舘鼻則孝 Primary Colors 2022
Photo by GION © NORITAKA TATEHANA K.K. Courtesy of KOSAKU KANECHIKA

 舘鼻則孝の個展「PRIMARY COLORS」がKOSAKU KANECHIKAで開催される。

 東京の伝統産業に焦点を当てた「江⼾東京リシンク展」のディレクションが記憶に新しい舘鼻。本展では、⾊素を⽤いず光の反射によって⽣じる発⾊現象である「構造⾊」を発現させる、特殊なインクを⽤いた新シリーズ「Primary Colors」を発表する。

「構造⾊」とは、光の波⻑程度の微細構造によって⽣じる発⾊現象のこと。鮮やかな⾊彩を特⻑とし、⾃然界ではモルフォ蝶やタマムシ、⾙殻などの例が挙げられる。「構造⾊」を⽤いた特殊なインクには、⾊素となる染料や顔料が含まれず、定着時にインク膜内に微細構造を形成する技術によって⾊が発現する。

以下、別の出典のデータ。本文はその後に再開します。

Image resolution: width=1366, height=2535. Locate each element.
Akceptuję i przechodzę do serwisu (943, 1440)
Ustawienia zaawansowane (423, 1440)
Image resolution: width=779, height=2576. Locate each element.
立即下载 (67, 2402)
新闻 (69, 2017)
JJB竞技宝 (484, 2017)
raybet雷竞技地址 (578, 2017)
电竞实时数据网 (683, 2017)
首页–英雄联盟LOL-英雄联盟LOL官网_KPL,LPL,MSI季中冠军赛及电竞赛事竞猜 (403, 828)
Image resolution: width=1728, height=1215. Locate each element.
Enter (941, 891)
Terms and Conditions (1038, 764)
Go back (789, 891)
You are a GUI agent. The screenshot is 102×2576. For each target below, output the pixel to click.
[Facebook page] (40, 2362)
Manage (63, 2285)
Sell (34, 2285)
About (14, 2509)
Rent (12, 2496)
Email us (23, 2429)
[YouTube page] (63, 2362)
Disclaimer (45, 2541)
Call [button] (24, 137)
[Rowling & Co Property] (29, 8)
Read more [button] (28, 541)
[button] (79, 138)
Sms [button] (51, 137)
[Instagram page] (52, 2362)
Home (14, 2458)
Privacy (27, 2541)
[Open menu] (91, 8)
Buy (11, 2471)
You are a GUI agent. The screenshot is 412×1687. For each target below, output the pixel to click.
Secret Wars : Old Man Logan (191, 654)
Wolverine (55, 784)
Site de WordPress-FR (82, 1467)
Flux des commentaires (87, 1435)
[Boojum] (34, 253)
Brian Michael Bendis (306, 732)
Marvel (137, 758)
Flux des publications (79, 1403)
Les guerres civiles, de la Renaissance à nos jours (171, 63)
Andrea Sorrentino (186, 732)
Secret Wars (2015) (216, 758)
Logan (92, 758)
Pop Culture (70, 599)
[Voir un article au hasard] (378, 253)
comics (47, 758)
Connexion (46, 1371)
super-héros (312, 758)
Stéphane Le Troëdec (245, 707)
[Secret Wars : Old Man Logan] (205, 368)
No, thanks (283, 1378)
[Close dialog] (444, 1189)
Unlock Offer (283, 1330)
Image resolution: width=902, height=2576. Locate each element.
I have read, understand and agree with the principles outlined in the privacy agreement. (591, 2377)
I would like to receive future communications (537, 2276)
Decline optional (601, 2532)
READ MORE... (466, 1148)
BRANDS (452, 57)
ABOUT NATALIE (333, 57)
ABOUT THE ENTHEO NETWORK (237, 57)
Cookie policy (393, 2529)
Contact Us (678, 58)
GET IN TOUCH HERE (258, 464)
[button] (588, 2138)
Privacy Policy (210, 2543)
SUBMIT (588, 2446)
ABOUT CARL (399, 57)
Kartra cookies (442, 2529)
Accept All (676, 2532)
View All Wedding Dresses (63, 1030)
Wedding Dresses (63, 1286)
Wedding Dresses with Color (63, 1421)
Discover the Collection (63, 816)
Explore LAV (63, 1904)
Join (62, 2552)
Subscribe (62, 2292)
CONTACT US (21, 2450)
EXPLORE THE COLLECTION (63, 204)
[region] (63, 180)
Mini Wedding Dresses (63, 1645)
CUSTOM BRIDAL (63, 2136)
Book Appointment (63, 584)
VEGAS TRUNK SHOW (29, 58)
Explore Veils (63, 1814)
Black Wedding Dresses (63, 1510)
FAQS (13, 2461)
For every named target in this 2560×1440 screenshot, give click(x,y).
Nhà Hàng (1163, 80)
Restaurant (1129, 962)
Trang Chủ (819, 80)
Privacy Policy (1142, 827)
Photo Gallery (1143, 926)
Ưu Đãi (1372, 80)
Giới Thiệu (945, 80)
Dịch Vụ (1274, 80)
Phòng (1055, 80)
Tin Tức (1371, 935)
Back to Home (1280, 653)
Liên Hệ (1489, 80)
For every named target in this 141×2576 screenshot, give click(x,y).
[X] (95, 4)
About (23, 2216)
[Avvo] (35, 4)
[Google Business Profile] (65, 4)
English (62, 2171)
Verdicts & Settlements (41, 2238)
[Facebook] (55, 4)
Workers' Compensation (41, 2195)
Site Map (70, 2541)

 今回の「Primary Colors」シリーズで舘鼻は、富⼠フイルム株式会社の開発した「構造⾊インクジェット技術」の技術協⼒を得て制作。デジタルデータを⽤いて意匠性に優れた加飾印刷を可能にする、このような構造⾊を発現させるインクを⽤いたインクジェット技術は世界的にも⾰新的で、本展が初公開となる。

 新作「Primary Colors」では、構造⾊が発現するインクが塗布された樹脂シートにアクリル絵具を彩⾊することで、⾊⾯を⽣成している。表⾯に⾒ることができる図像は、舘鼻⾃⾝が本作のために撮影した被写体である「雲」の画像を複数枚合成したもので、これまでにも舘鼻作品のテーマとなっている「⼀対の視点」というとらえ⽅ともつながっている。

 雲による表現は、国宝《洛中洛外図屏⾵》でも⾒受けられるような、眼下に広がる⼈々の⽣活の有様をフレームし分節することで、複数の視点を1枚の画⾯のなかに成⽴させるという役割も担っている。「天と地」や「⽣と死」といった、舘鼻が⽰す「⼀対の視点」による⽇本独⾃の価値観を象徴するモチーフであるともいえる。

 今作で舘鼻が採⽤した素材は⾰新的なものだが、その背景には伝統⼯芸技法を活かした創作を続けるなかで⽣まれた視点がある。富⼭県の⾼岡漆器における伝統的な装飾技法として継承される螺鈿(らでん)など、⾃然界に存在する魅⼒的な素材や原材料を⽤いた作品をこれまで多く制作し、⾃然界に存在する構造による発⾊現象を作品に取り⼊れてきたことが、今回の着想の源となった。

 新作で⽤いている構造⾊インクは、物質的な制約から解放された視覚的に偏向した作品を⽣み出すきっかけとなったいっぽう、フォームに対するアプローチをどうとらえるべきかという点についての考えはまだ途上にあり、創作を通して答えを導き出したいと、舘鼻は述べている。